A Discriminating Market


By Roderick Conway Morris
VENICE 1 June 1995

 

When Japan's 'Bubble' economy burst in the early 90s, sales there of Venetian glass, which until then had seemed in a constant state of expansion, took a dramatic downward slide. Having topped 15 billion lire in 1990, by 1993 exports to Japan had fallen to less than a third of that figure.

Ironically, this period has coincided with an unprecedented upsurge of serious interest in European glass in general and Venetian glass in particular in Japan, which could yet be good news for Murano's glass makers in the longer term - for those, at least, prepared to meet this increasingly discriminating market's rigorous requirements.

'There is now much more widespread knowledge about glass than there was in Japan a few years ago,' said Mario Bonicelli, a Venetian, Japanese-speaking glass consultant, who spent many years in Japan before returning to his native city. 'When the Japanese become interested in a subject they like to go deeply into it, and much more glass is being manufactured in Japan, so the ability to distinguish between different types of glass has developed a great deal.'

Bonicelli is also the European representative of a major project that should further increase Japanese awareness of Venetian glass - the new Ukai Glass Museum in Hakone, near Mount Fuji, due to open next spring, financed by the glass-lover Sadao Ukai, restaurant owner and producer of Tajima beef, and curated by Yoshimitsu Tsuneo, Japan's pioneer glass scholar, author of a six-volume encyclopedia on the subject and director of the Tokyo Glass Art Institute, where young Japanese artists are trained in the history and full range of glass-making techniques.

With an area of 32,000 square metres and over 500 pieces of Venetian glass dating from Roman times to the present day, the museum promises to be the most important privately-owned glass museum in the country. 'The collection has been built up over an number of years, mainly from purchases in Italy, Germany, France and Britain,' said Bonicelli. 'Some very rare and exceptional pieces have been secured for the museum, and there will be examples on show that you cannot even find in Venice's glass museums.'

Speaking of the downturn in the commercial success of Venetian glass, Bonicelli said that some Murano glass makers, although previously enjoying a boom in sales, had damaged their future prospects in Japan by charging excessive prices and failing to control the quality of their products tightly enough.

'Some producers still do not understand that to succeed in Japan the pieces must be just right.

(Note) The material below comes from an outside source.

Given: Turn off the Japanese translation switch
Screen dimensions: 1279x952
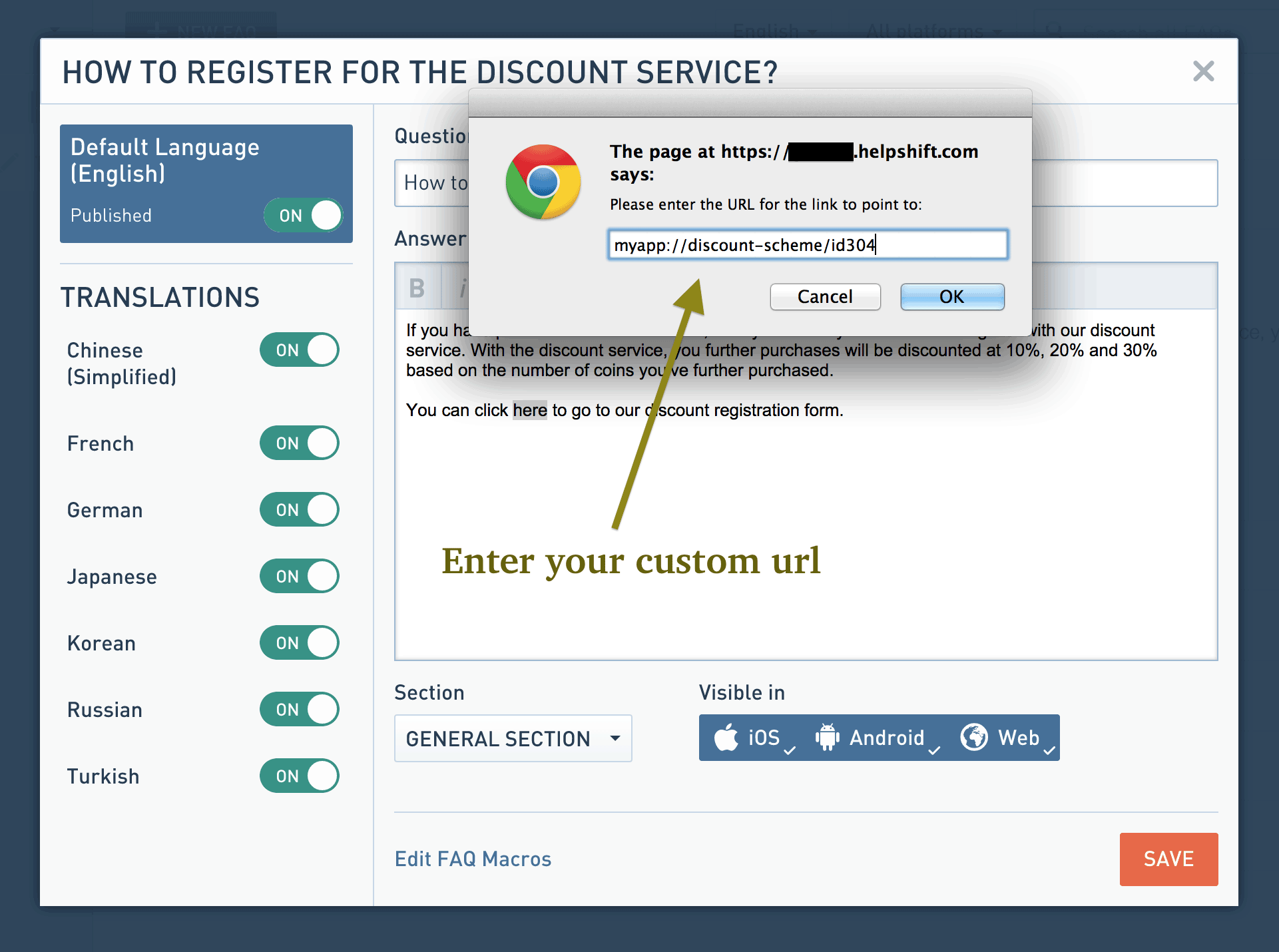Looking at the screenshot, I should [x=300, y=577].
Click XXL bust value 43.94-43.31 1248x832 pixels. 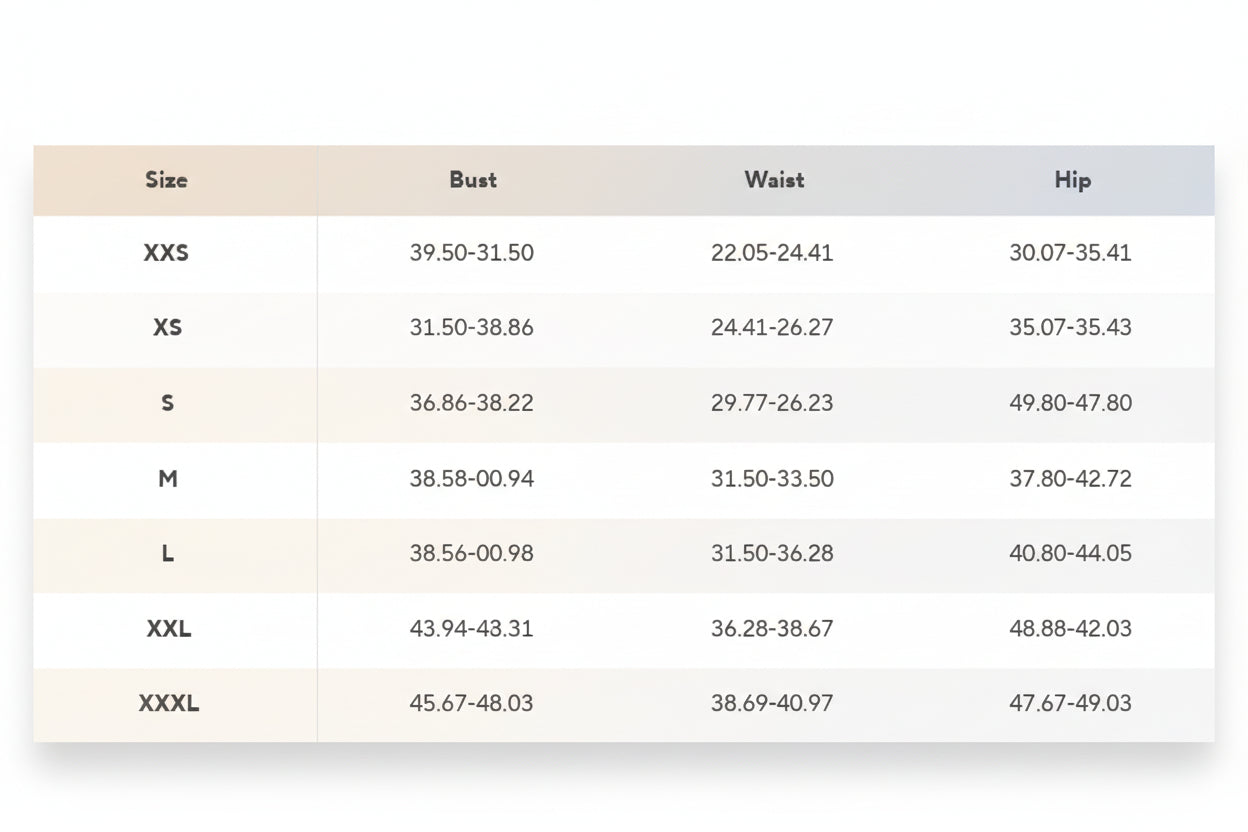[471, 629]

I've found myself, for example, with a glass master who has produced a series of six drinking glasses. And one of them is slightly crooked. When I point this out, the maker says: 'But it's hand-made.' And I have to explain that to Japanese eyes it's simply badly-made.'

Art-glass expert Louise Berndt, who last year opened her San Nicolo gallery on the Grand Canal, confirmed that many makers underestimated Japanese demands for a meticulous finish. 'For a westerner the fact that a piece is a little distorted can prove that it really is hand-made, and so more precious. But the Japanese expect a craftsman to display his skills by making a perfect product,' she said.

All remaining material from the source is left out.